Pumpkin cookies (photo by Yvonne Condes)I don’t remember exactly what I said, but somewhere in my clever phrasing was an expletive. My son who is almost 10 and very thoughtful said, “Why do grownups use swear words when they could choose to use other words that are not swear words?” (He really talks like that.) This was his nice way of saying, “Why do you swear so much, Mom?”

I’ve been a parent for a decade now, and it’s exhausting trying to be my best self all the f*&#!@g time. Slowly, though, I’ve been pulling back the curtain so my boys see that I’m not just a cookie-baking, mom-car-driving, automaton whose only purpose in life is to see to their every need. They already know I have a yelling problem, but mostly my goal has been to have them see me as Latina June Cleaver.

Like everyone, I’m layered and although I’ve spent years in a race against myself to be the best mother I could possibly be, it’s making me mentally and physically exhausted. I want to be the mom who enjoys sitting with my boys while they do their homework. But they have so much homework to do! And it’s sucking the life out of all of us. I want to say, ‘Blow it off.  Let’s go to the movies.’ I don’t do this of course ( … maybe sometimes) because they need to learn responsibility. They also need to learn to work well with others. My natural instincts are to avoid large groups of people including clubs and team sports. But off we go every week to basketball and baseball practice. I’ve joined so many groups since I’ve had them, I’ve lost count.
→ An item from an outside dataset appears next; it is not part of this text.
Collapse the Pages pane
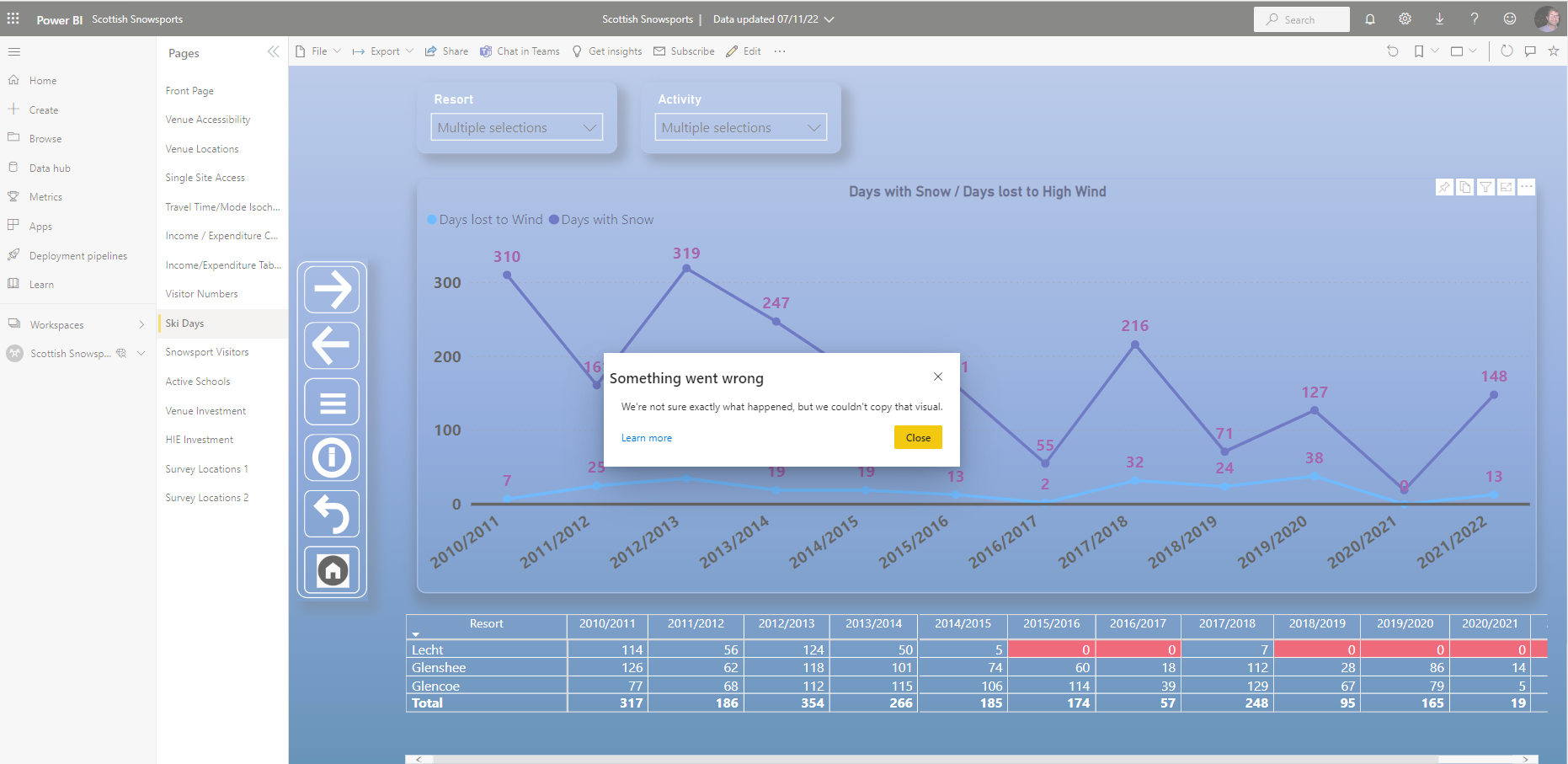This screenshot has width=1568, height=764. [x=273, y=52]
I am my children’s role model, so I feel I need to be good. Thoughtful. Calm. Kind. And open minded. I try not to be rude in front of my kids because I would hate for them to grow up to be one of those people behind the counter at the coffee shop who look visibly and audibly annoyed at the thought of 1 pump instead of 2 (double sigh, head thrown back, “You want what?”). But the other day my older son and I were in a store, and the woman who was helping us had a neck tattoo that said “Rich.” She was super rude and seemed very put out about having to help us even though there was no one else in the store.
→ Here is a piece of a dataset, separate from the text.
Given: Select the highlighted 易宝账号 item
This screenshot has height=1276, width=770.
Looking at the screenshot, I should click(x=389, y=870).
When we left, I told my son to make sure never to date someone with a neck tattoo that says “rich” because they would be guaranteed not to be. Once I said this, I regretted it. That was not okay on many levels. Partly because it will subconsciously make him want to marry someone with a neck tattoo, but mostly because it was mean and that’s definitely not the example I want to set for my kids. I can be as snarky as I want to be when my boys are not learning from my actions.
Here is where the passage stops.